Lactoferrin in marrow and blood granulocytes from rabbits and humans was stained with an immunoferritin method. Iron-binding protein(s) was localized by the staining of granulocytes with acid ferrocyanide after saturation of the iron-binding protein with iron. The latter was most readily accomplished by treatment of the glutaraldehyde-fixed cell suspension with 1% saponin, followed by treatment with an iron-nitrilotriacetate (Fe-NTA 3mM:4mM) solution, adjusted to pH 7.0 with NaHCO3. The affinity of purified lactoferrin and transferrin for radioiron after such treatment was minimally diminished. Both immunoferritin and iron-binding methods heavily stained osmiophiliuc (phospholipid-containing) mature primary granules in late promyelocytes, myelocytes, and polymorphonuclear cells. Early promyelocytes containing abundant immature primary granules lacked immunoferritin or iron staining.

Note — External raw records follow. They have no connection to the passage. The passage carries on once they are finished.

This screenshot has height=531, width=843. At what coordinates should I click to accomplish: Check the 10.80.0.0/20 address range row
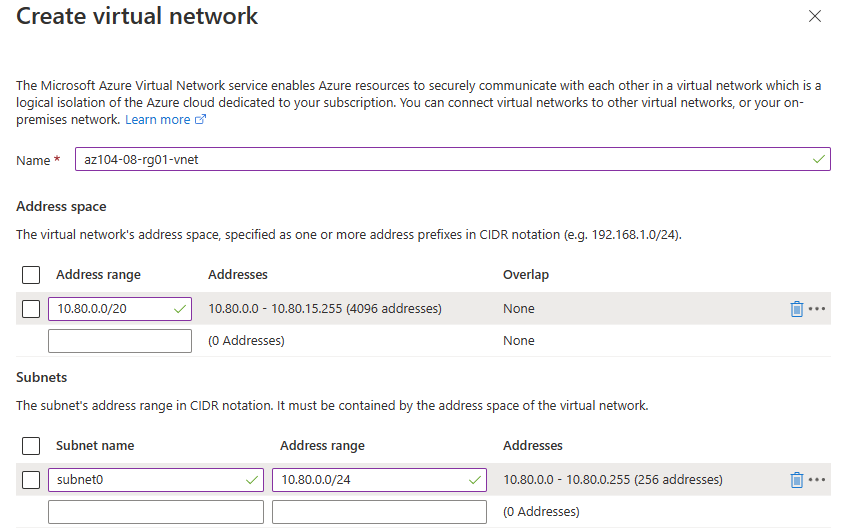click(31, 309)
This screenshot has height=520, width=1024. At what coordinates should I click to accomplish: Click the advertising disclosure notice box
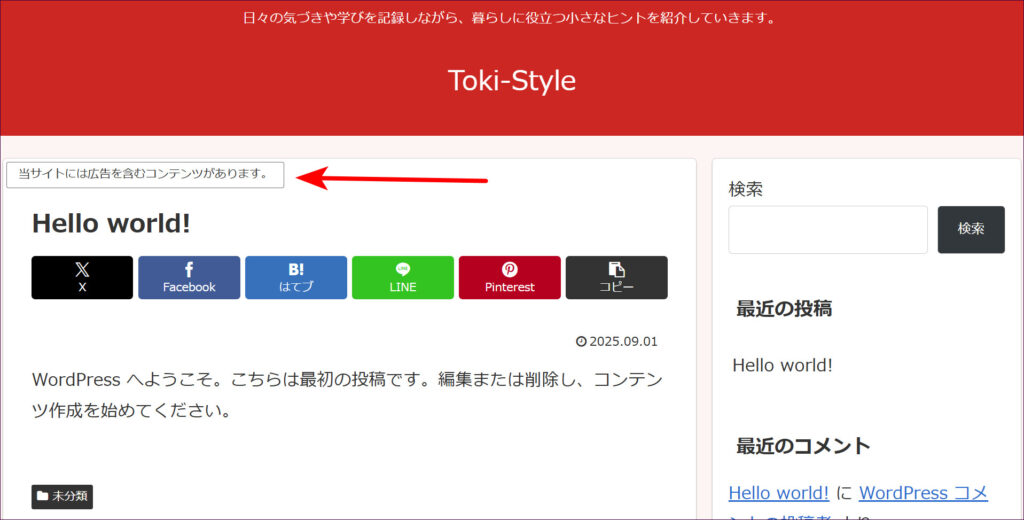click(145, 174)
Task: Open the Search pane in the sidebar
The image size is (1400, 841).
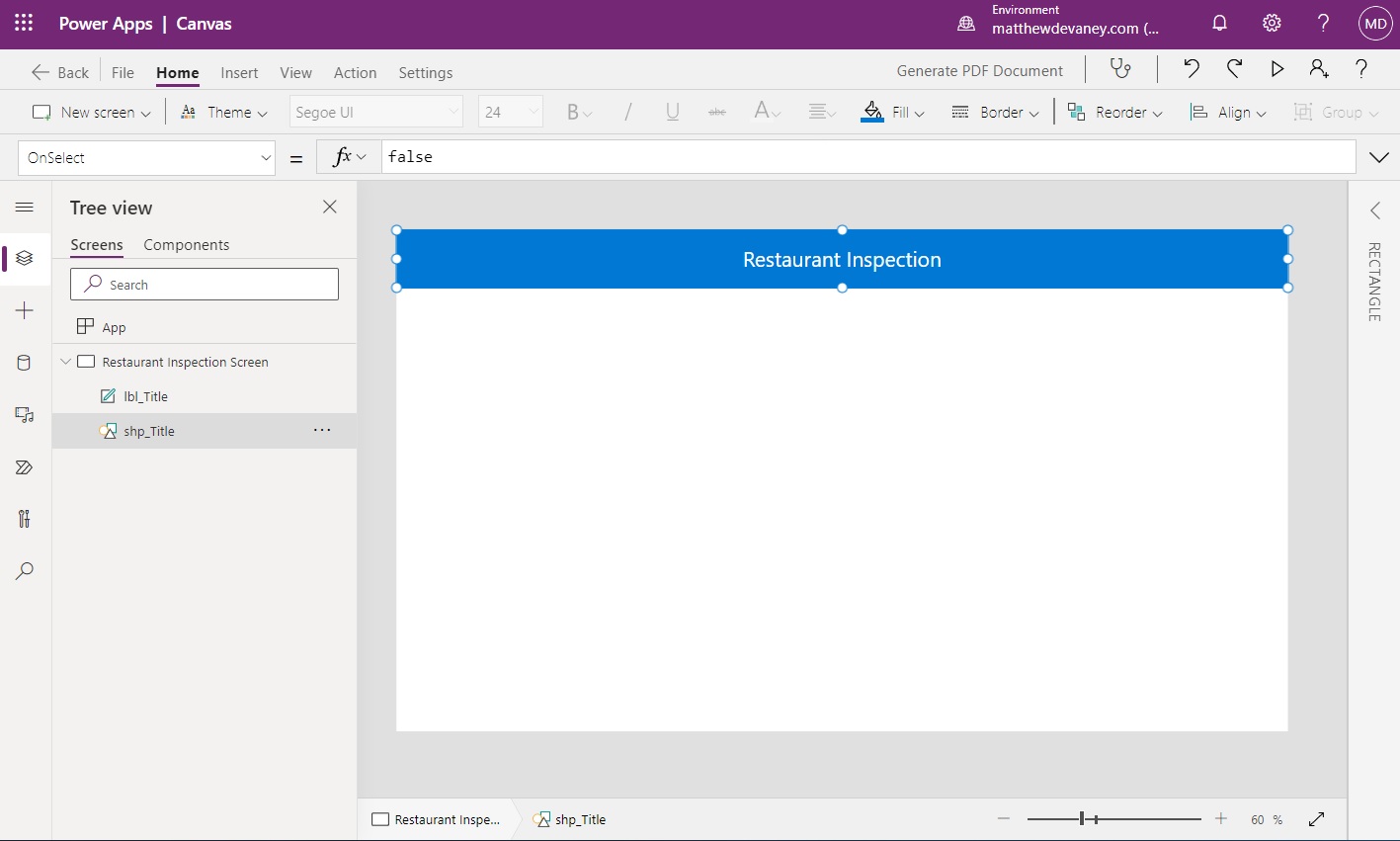Action: 24,570
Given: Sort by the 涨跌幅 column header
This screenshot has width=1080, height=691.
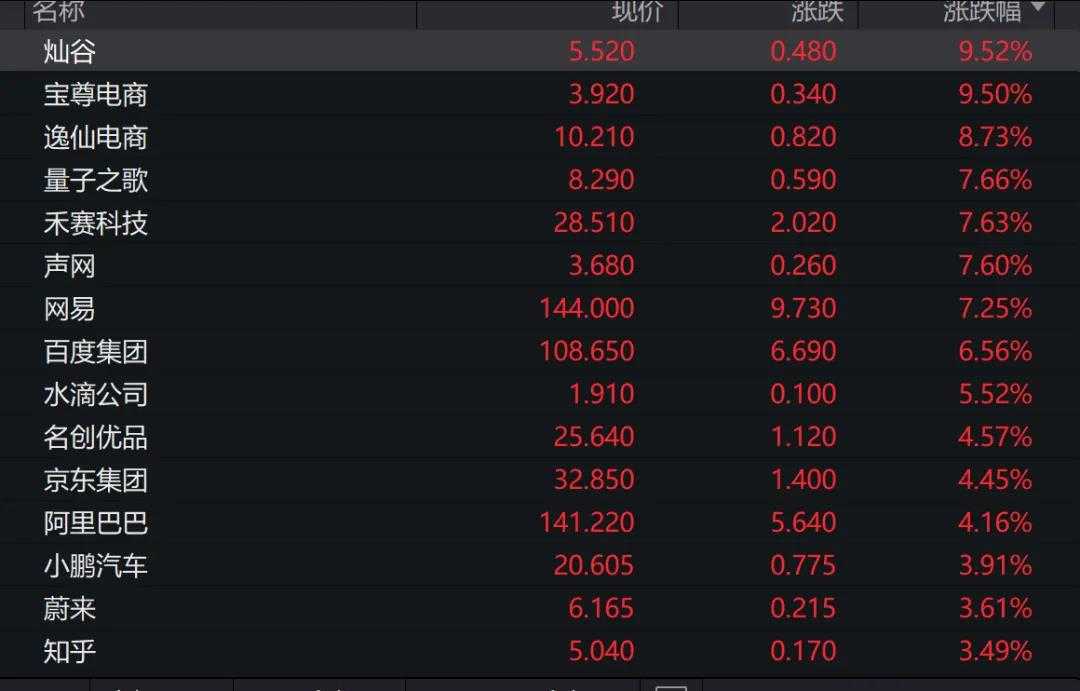Looking at the screenshot, I should point(982,12).
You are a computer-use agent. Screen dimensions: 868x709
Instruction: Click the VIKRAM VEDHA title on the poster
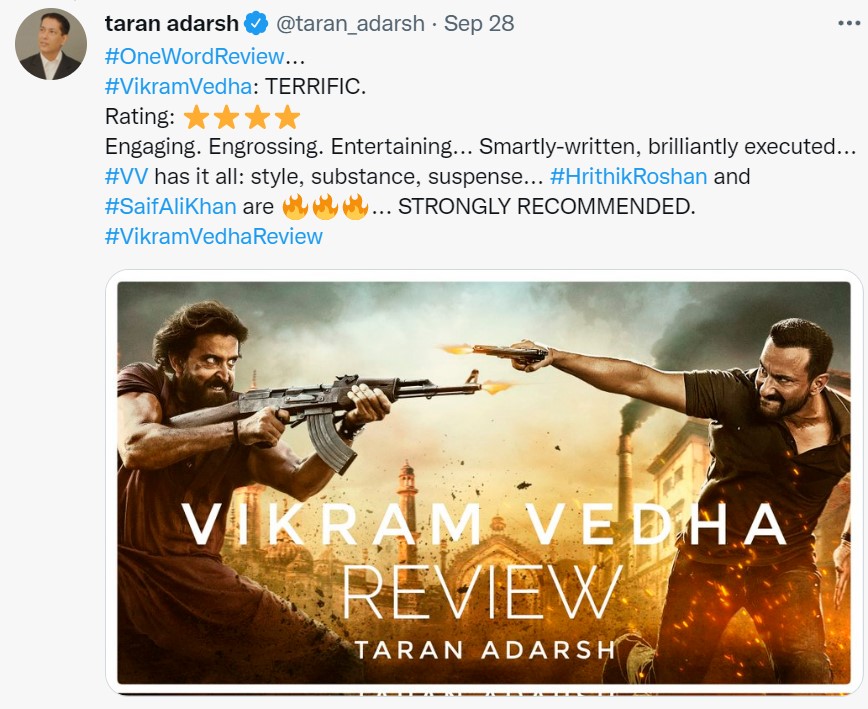[484, 524]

Trypsin digestion of rabbit marrow cells considerably diminished the cytochemically demonstrable iron-binding capability of the mature primary granules. Specimens sequentially stained for peroxidase and immunostained for lactoferrin or cytochemically stained for iron-binding protein confirmed that lactoferrin and iron-binding protein were in peroxidase-positive primary granules. Some peroxidase positive granules appeared to lack staining for lactoferrin and iron-binding proteining protein, and all secondary granules uniformly lacked staining. Treatment of human neutrophils with phorbol myristate acetate demonstrated early release of granules containing iron-binding protein with subsequent agglutination of neutrophils and attachment of iron-binding protein to the cell surface. In summary, this study distinguishes at least two subpopulations of primary granules and identifies lactoferrin and an iron-binding protein(s) in a subpopulation of peroxidase-positive primary granules in rabbit heterophils and human neutrophils.